*** Opening Data for review ***

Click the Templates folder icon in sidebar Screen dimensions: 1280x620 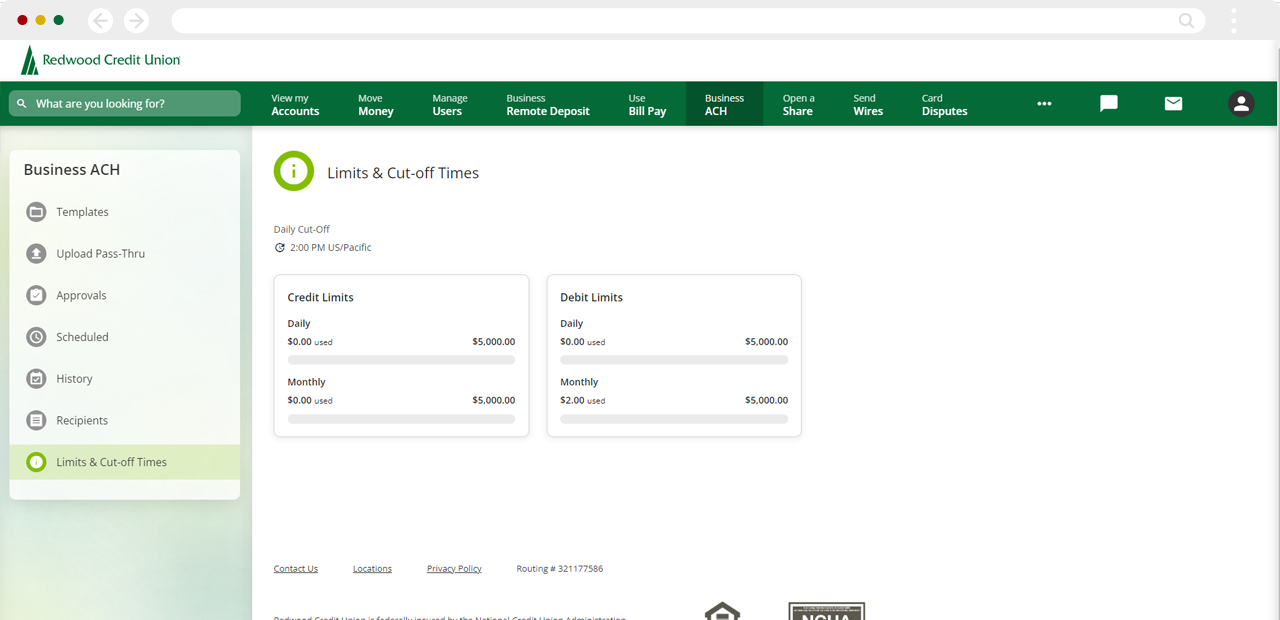coord(36,212)
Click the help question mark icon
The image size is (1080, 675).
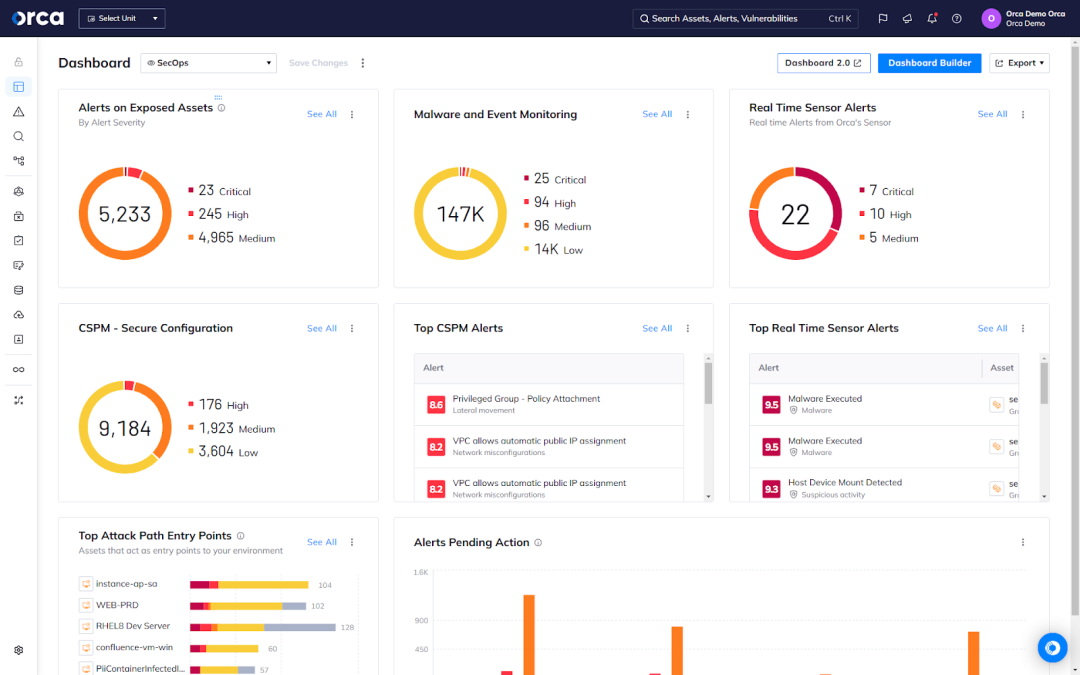point(957,18)
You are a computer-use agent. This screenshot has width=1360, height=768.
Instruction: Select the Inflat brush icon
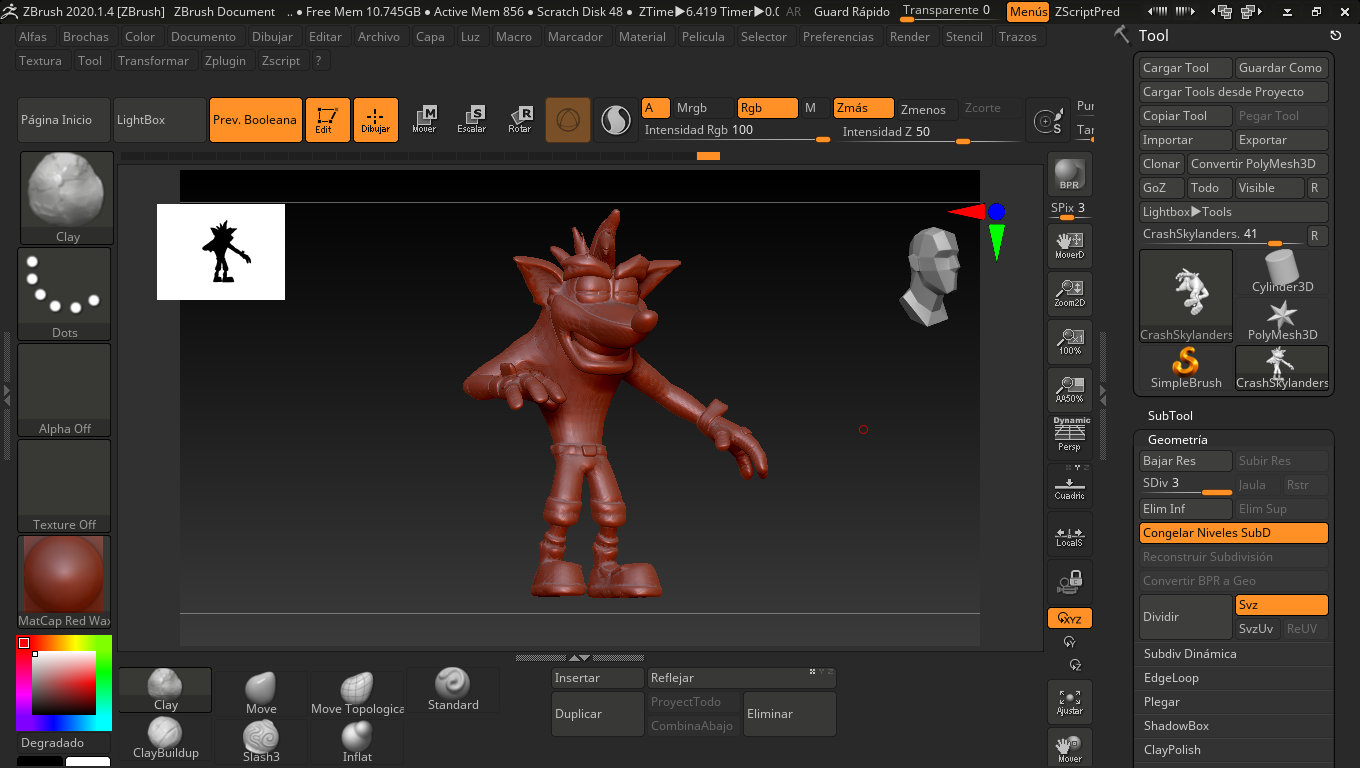click(357, 741)
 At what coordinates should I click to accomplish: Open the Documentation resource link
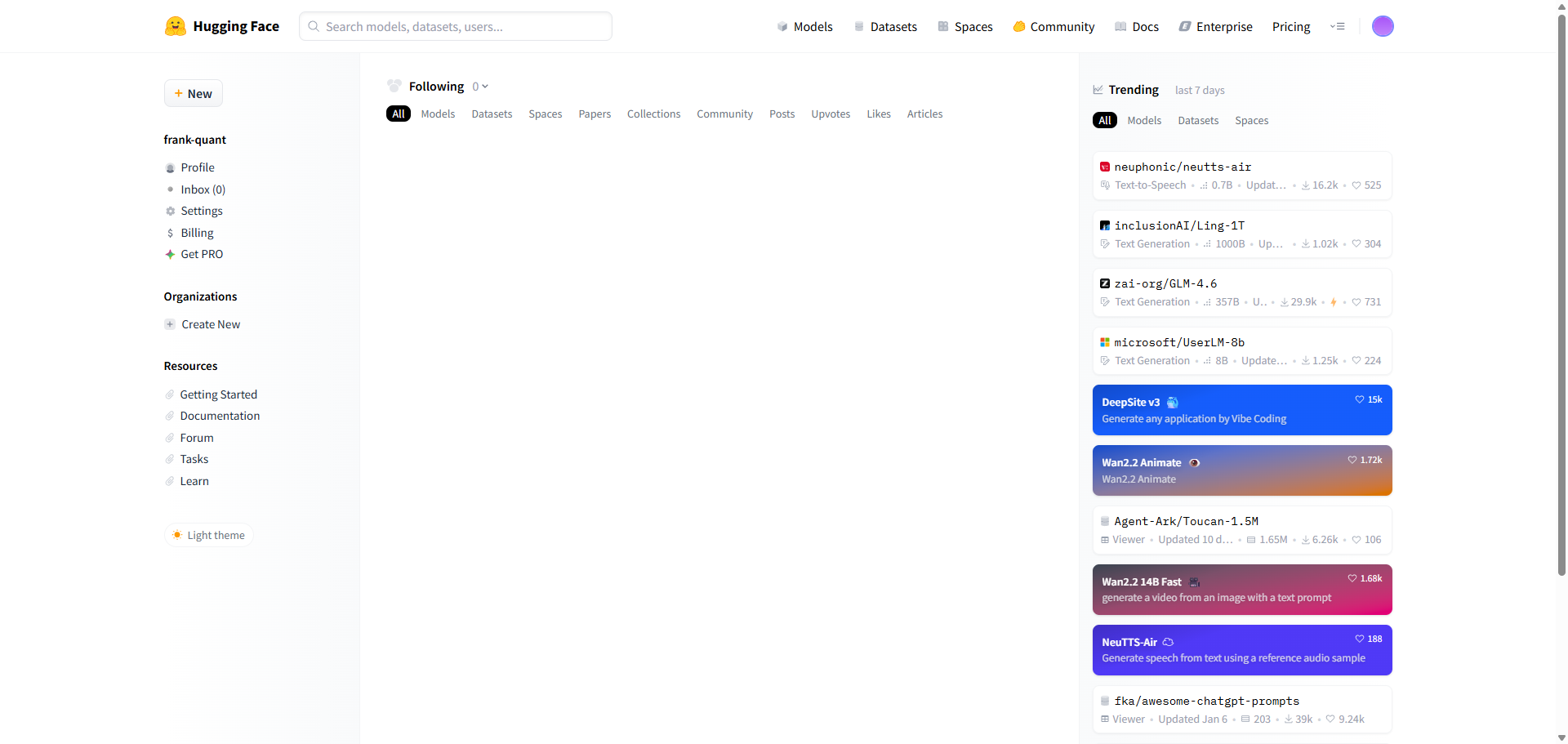[x=220, y=416]
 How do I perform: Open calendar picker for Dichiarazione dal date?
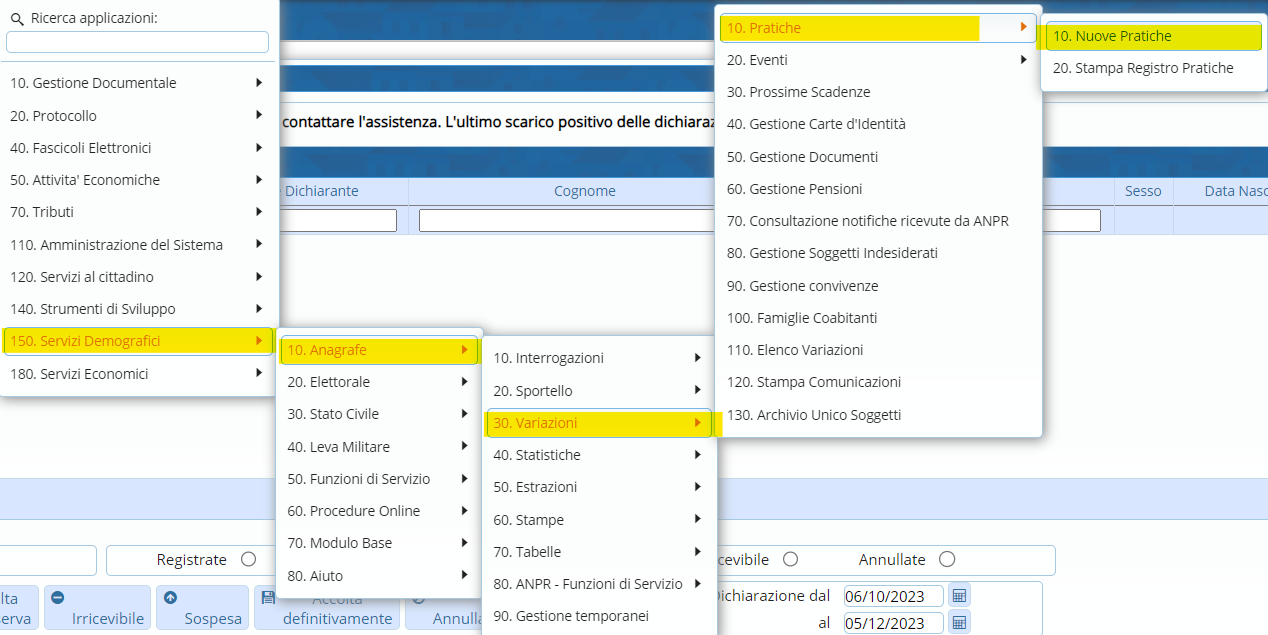tap(958, 596)
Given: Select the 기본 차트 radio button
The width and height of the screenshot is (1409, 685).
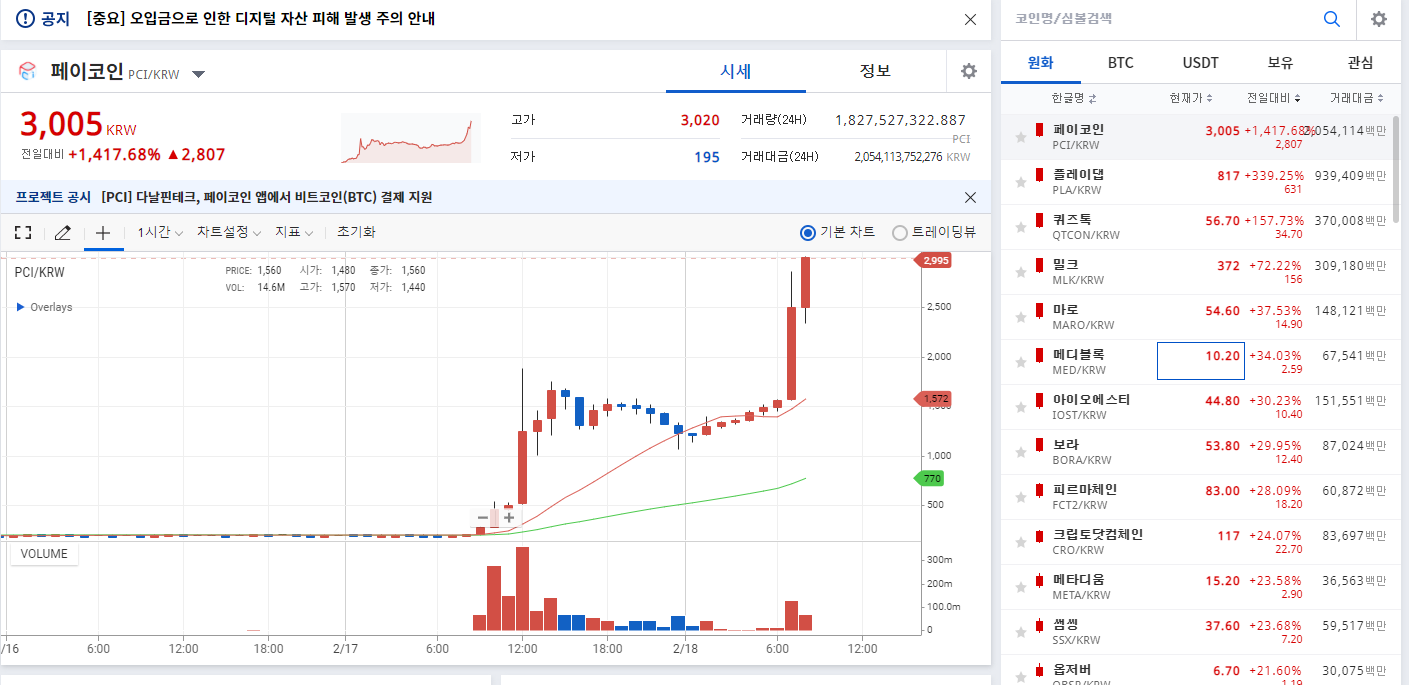Looking at the screenshot, I should tap(808, 232).
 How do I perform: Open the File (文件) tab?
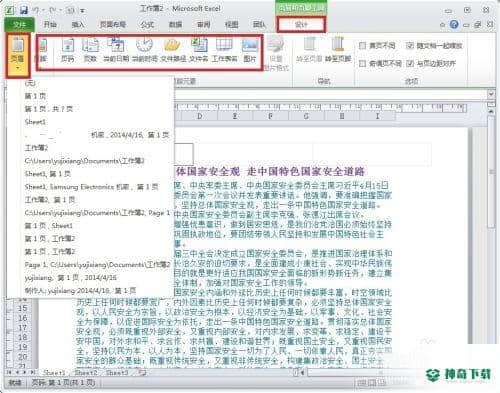(20, 24)
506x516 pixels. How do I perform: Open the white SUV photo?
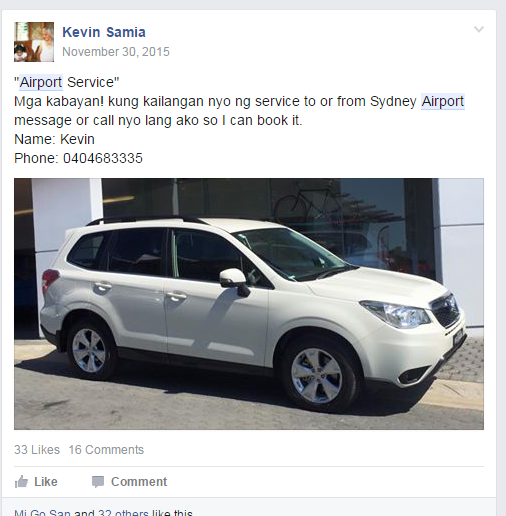[x=249, y=304]
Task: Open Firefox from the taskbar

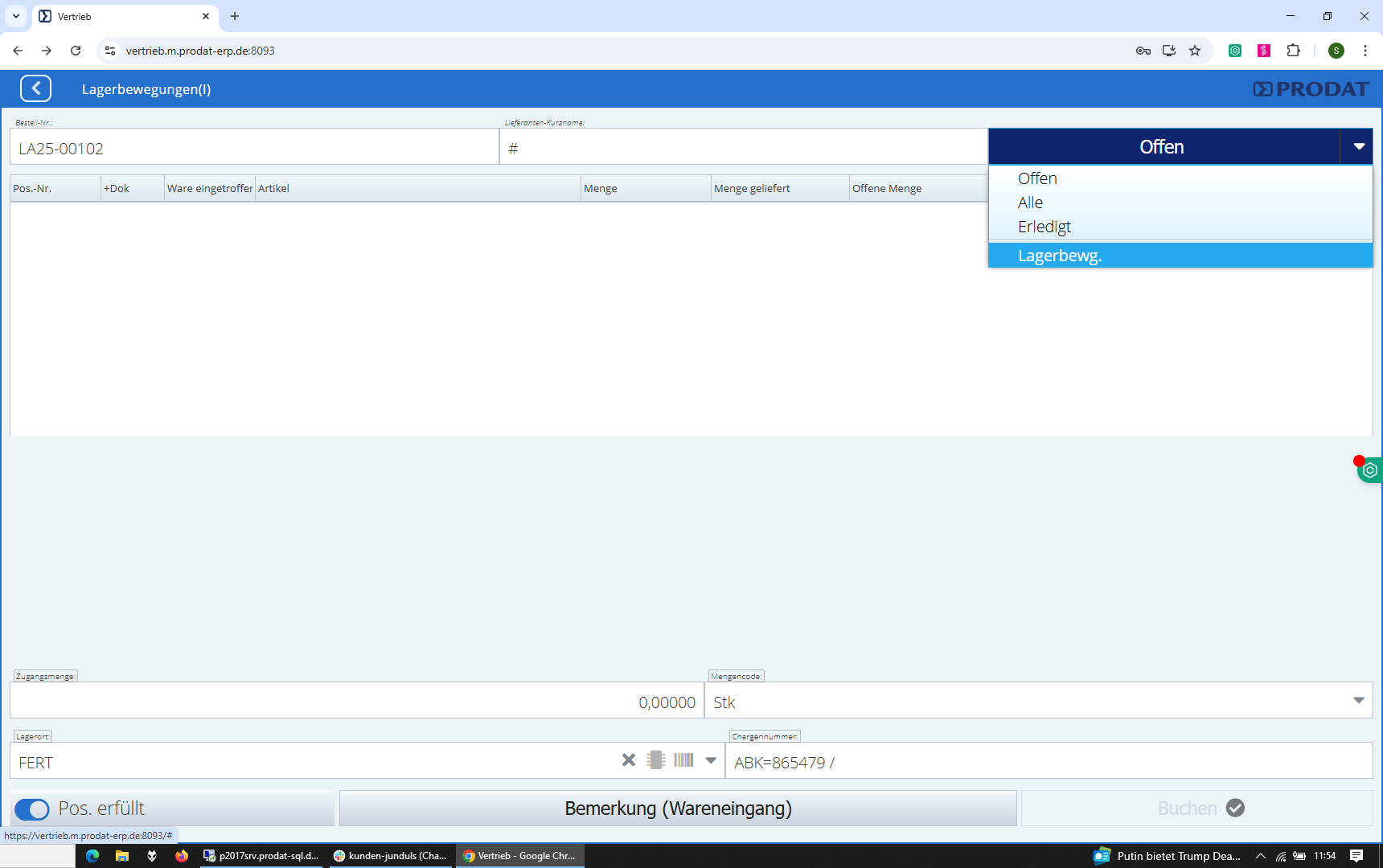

*** Closing Data for review ***

▶ What to work on
Leaving every picture out, return the lines from the one containing "You are a computer-use" through the last line of the records exactly.

▶ Solution to this task
You are a computer-use agent. This screenshot has width=1360, height=768.
Instruction: Select the Inflat brush icon
click(357, 741)
 At what coordinates should I click to accomplish: Open the Documentation resource link
[x=220, y=416]
 How do I perform: Open calendar picker for Dichiarazione dal date?
tap(958, 596)
Given: Select the 기본 차트 radio button
The width and height of the screenshot is (1409, 685).
Looking at the screenshot, I should tap(808, 232).
 How do I perform: Open the File (文件) tab?
(20, 24)
506x516 pixels. How do I perform: Open the white SUV photo?
[x=249, y=304]
Task: Open Firefox from the taskbar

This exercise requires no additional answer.